Task goal: Go through the data below and retype all of it exactly.

Given data:
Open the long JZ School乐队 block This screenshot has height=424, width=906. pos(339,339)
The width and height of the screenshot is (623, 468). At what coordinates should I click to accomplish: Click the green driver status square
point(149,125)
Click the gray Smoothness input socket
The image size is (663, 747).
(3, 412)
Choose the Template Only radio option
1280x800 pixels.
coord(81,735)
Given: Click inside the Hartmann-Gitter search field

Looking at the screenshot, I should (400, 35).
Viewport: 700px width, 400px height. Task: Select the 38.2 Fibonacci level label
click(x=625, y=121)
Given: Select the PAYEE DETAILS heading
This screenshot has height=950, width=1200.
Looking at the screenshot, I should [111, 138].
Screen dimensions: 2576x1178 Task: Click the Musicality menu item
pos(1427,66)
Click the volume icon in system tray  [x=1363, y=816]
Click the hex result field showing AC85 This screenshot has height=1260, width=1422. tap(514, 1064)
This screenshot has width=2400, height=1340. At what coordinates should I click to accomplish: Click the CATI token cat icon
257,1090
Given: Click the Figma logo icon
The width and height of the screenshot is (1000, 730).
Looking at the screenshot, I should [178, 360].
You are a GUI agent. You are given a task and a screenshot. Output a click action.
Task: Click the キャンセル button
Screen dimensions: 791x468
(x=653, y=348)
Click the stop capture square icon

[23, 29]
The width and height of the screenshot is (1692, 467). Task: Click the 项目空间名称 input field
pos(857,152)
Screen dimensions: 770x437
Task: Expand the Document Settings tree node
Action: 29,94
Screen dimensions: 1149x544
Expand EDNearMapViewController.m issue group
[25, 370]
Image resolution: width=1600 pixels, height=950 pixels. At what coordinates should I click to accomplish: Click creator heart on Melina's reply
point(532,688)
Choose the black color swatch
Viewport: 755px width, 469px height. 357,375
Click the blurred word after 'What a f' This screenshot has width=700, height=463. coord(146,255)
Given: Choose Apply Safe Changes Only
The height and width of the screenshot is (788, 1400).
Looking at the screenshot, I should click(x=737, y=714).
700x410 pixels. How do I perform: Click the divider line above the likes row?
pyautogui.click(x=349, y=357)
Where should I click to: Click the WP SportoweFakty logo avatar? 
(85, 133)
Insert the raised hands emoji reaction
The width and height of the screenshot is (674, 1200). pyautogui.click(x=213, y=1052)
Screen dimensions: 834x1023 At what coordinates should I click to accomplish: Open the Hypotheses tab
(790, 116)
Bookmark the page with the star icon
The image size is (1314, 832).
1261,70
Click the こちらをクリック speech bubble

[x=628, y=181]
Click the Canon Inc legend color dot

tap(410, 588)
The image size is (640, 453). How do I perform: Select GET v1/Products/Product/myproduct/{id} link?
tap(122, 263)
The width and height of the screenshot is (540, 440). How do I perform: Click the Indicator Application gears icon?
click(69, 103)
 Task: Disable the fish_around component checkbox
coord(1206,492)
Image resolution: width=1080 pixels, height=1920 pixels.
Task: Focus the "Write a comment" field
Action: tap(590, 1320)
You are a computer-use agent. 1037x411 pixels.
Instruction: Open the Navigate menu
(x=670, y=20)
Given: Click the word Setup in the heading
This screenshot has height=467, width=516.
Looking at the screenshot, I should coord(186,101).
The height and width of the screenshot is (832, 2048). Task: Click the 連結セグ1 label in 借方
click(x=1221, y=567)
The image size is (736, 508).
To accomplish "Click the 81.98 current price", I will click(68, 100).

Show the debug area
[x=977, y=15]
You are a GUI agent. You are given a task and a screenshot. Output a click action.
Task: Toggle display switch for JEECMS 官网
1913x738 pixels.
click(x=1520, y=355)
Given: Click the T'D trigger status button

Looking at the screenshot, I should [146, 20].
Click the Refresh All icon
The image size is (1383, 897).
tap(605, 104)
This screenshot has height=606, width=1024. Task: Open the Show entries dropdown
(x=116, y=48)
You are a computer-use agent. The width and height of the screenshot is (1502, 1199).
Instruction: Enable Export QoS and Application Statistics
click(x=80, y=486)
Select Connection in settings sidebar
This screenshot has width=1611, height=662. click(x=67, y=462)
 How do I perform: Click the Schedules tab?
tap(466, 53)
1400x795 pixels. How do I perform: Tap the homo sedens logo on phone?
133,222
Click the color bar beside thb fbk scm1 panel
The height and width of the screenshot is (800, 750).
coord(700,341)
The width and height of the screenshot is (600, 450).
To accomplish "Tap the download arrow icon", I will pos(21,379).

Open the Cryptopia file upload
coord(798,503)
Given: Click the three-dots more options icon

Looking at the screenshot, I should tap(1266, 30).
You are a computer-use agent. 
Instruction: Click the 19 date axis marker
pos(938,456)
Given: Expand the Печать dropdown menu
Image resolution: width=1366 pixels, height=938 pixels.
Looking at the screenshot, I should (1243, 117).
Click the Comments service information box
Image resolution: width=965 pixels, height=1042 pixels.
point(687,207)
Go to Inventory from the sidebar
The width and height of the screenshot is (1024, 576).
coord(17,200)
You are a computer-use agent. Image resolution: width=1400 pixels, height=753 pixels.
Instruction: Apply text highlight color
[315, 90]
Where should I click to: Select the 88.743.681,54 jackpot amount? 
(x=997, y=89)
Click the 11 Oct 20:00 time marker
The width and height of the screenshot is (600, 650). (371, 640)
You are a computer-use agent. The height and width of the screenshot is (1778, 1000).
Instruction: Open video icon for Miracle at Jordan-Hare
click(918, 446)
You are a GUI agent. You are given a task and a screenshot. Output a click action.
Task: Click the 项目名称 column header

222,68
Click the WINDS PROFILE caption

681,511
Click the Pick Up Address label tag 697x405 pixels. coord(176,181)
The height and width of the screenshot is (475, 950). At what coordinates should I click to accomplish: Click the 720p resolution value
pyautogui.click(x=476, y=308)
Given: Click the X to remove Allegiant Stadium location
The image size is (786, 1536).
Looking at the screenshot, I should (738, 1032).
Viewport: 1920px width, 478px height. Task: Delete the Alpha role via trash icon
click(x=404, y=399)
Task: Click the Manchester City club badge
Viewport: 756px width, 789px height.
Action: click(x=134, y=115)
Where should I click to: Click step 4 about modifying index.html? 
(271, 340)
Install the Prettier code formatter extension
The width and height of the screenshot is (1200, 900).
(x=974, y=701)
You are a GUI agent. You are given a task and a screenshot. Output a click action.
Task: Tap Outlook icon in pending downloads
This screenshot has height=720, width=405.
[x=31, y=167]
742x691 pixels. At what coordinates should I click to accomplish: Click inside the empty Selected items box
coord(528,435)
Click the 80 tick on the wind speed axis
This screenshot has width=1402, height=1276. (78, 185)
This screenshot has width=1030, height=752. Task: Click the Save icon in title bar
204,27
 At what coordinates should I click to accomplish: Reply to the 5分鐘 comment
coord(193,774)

The completed task:
Open the long JZ School乐队 block This screenshot has height=424, width=906. pos(339,339)
The width and height of the screenshot is (623, 468). At what coordinates should I click to accomplish: Click the green driver status square
point(149,125)
Click the gray Smoothness input socket
The image size is (663, 747).
(3, 412)
Choose the Template Only radio option
1280x800 pixels.
coord(81,735)
Given: Click inside the Hartmann-Gitter search field

Looking at the screenshot, I should (400, 35).
Viewport: 700px width, 400px height. Task: Select the 38.2 Fibonacci level label
click(x=625, y=121)
Given: Select the PAYEE DETAILS heading
This screenshot has height=950, width=1200.
Looking at the screenshot, I should [111, 138].
Screen dimensions: 2576x1178 Task: Click the Musicality menu item
pos(1427,66)
Click the volume icon in system tray  [x=1363, y=816]
Click the hex result field showing AC85 This screenshot has height=1260, width=1422. tap(514, 1064)
This screenshot has width=2400, height=1340. At what coordinates should I click to accomplish: Click the CATI token cat icon
257,1090
Given: Click the Figma logo icon
The width and height of the screenshot is (1000, 730).
Looking at the screenshot, I should [178, 360].
You are a GUI agent. You are given a task and a screenshot. Output a click action.
Task: Click the キャンセル button
Screen dimensions: 791x468
(x=653, y=348)
Click the stop capture square icon

[23, 29]
The width and height of the screenshot is (1692, 467). Task: Click the 项目空间名称 input field
pos(857,152)
Screen dimensions: 770x437
Task: Expand the Document Settings tree node
Action: 29,94
Screen dimensions: 1149x544
Expand EDNearMapViewController.m issue group
[25, 370]
Image resolution: width=1600 pixels, height=950 pixels. At what coordinates should I click to accomplish: Click creator heart on Melina's reply
point(532,688)
Choose the black color swatch
Viewport: 755px width, 469px height. 357,375
Click the blurred word after 'What a f' This screenshot has width=700, height=463. coord(146,255)
Given: Choose Apply Safe Changes Only
The height and width of the screenshot is (788, 1400).
Looking at the screenshot, I should click(x=737, y=714).
700x410 pixels. How do I perform: Click the divider line above the likes row?
pyautogui.click(x=349, y=357)
Where should I click to: Click the WP SportoweFakty logo avatar? 
(85, 133)
Insert the raised hands emoji reaction
The width and height of the screenshot is (674, 1200). pyautogui.click(x=213, y=1052)
Screen dimensions: 834x1023 At what coordinates should I click to accomplish: Open the Hypotheses tab
(790, 116)
Bookmark the page with the star icon
The image size is (1314, 832).
1261,70
Click the こちらをクリック speech bubble

[x=628, y=181]
Click the Canon Inc legend color dot

tap(410, 588)
The image size is (640, 453). How do I perform: Select GET v1/Products/Product/myproduct/{id} link?
tap(122, 263)
The width and height of the screenshot is (540, 440). How do I perform: Click the Indicator Application gears icon?
click(69, 103)
 Task: Disable the fish_around component checkbox
coord(1206,492)
Image resolution: width=1080 pixels, height=1920 pixels.
Task: Focus the "Write a comment" field
Action: tap(590, 1320)
You are a computer-use agent. 1037x411 pixels.
Instruction: Open the Navigate menu
(x=670, y=20)
Given: Click the word Setup in the heading
This screenshot has height=467, width=516.
Looking at the screenshot, I should coord(186,101).
The height and width of the screenshot is (832, 2048). Task: Click the 連結セグ1 label in 借方
click(x=1221, y=567)
The image size is (736, 508).
To accomplish "Click the 81.98 current price", I will click(68, 100).

Show the debug area
[x=977, y=15]
You are a GUI agent. You are given a task and a screenshot. Output a click action.
Task: Toggle display switch for JEECMS 官网
1913x738 pixels.
click(x=1520, y=355)
Given: Click the T'D trigger status button

Looking at the screenshot, I should [146, 20].
Click the Refresh All icon
The image size is (1383, 897).
tap(605, 104)
This screenshot has height=606, width=1024. Task: Open the Show entries dropdown
(x=116, y=48)
You are a computer-use agent. The width and height of the screenshot is (1502, 1199).
Instruction: Enable Export QoS and Application Statistics
click(x=80, y=486)
Select Connection in settings sidebar
This screenshot has width=1611, height=662. click(x=67, y=462)
 How do I perform: Click the Schedules tab?
tap(466, 53)
1400x795 pixels. How do I perform: Tap the homo sedens logo on phone?
133,222
Click the color bar beside thb fbk scm1 panel
The height and width of the screenshot is (800, 750).
coord(700,341)
The width and height of the screenshot is (600, 450).
To accomplish "Tap the download arrow icon", I will pos(21,379).

Open the Cryptopia file upload
coord(798,503)
Given: Click the three-dots more options icon

Looking at the screenshot, I should tap(1266, 30).
You are a computer-use agent. 
Instruction: Click the 19 date axis marker
pos(938,456)
Given: Expand the Печать dropdown menu
Image resolution: width=1366 pixels, height=938 pixels.
Looking at the screenshot, I should (1243, 117).
Click the Comments service information box
Image resolution: width=965 pixels, height=1042 pixels.
point(687,207)
Go to Inventory from the sidebar
The width and height of the screenshot is (1024, 576).
coord(17,200)
You are a computer-use agent. Image resolution: width=1400 pixels, height=753 pixels.
Instruction: Apply text highlight color
[315, 90]
Where should I click to: Select the 88.743.681,54 jackpot amount? 
(x=997, y=89)
Click the 11 Oct 20:00 time marker
The width and height of the screenshot is (600, 650). (371, 640)
You are a computer-use agent. The height and width of the screenshot is (1778, 1000).
Instruction: Open video icon for Miracle at Jordan-Hare
click(918, 446)
You are a GUI agent. You are given a task and a screenshot. Output a click action.
Task: Click the 项目名称 column header

222,68
Click the WINDS PROFILE caption

681,511
Click the Pick Up Address label tag 697x405 pixels. coord(176,181)
The height and width of the screenshot is (475, 950). At what coordinates should I click to accomplish: Click the 720p resolution value
pyautogui.click(x=476, y=308)
Given: Click the X to remove Allegiant Stadium location
The image size is (786, 1536).
Looking at the screenshot, I should (738, 1032).
Viewport: 1920px width, 478px height. Task: Delete the Alpha role via trash icon
click(x=404, y=399)
Task: Click the Manchester City club badge
Viewport: 756px width, 789px height.
Action: click(x=134, y=115)
Where should I click to: Click step 4 about modifying index.html? 
(271, 340)
Install the Prettier code formatter extension
The width and height of the screenshot is (1200, 900).
(x=974, y=701)
You are a GUI agent. You are given a task and a screenshot. Output a click action.
Task: Tap Outlook icon in pending downloads
This screenshot has height=720, width=405.
[x=31, y=167]
742x691 pixels. At what coordinates should I click to accomplish: Click inside the empty Selected items box
coord(528,435)
Click the 80 tick on the wind speed axis
This screenshot has width=1402, height=1276. (78, 185)
This screenshot has width=1030, height=752. Task: Click the Save icon in title bar
204,27
 At what coordinates should I click to accomplish: Reply to the 5分鐘 comment
coord(193,774)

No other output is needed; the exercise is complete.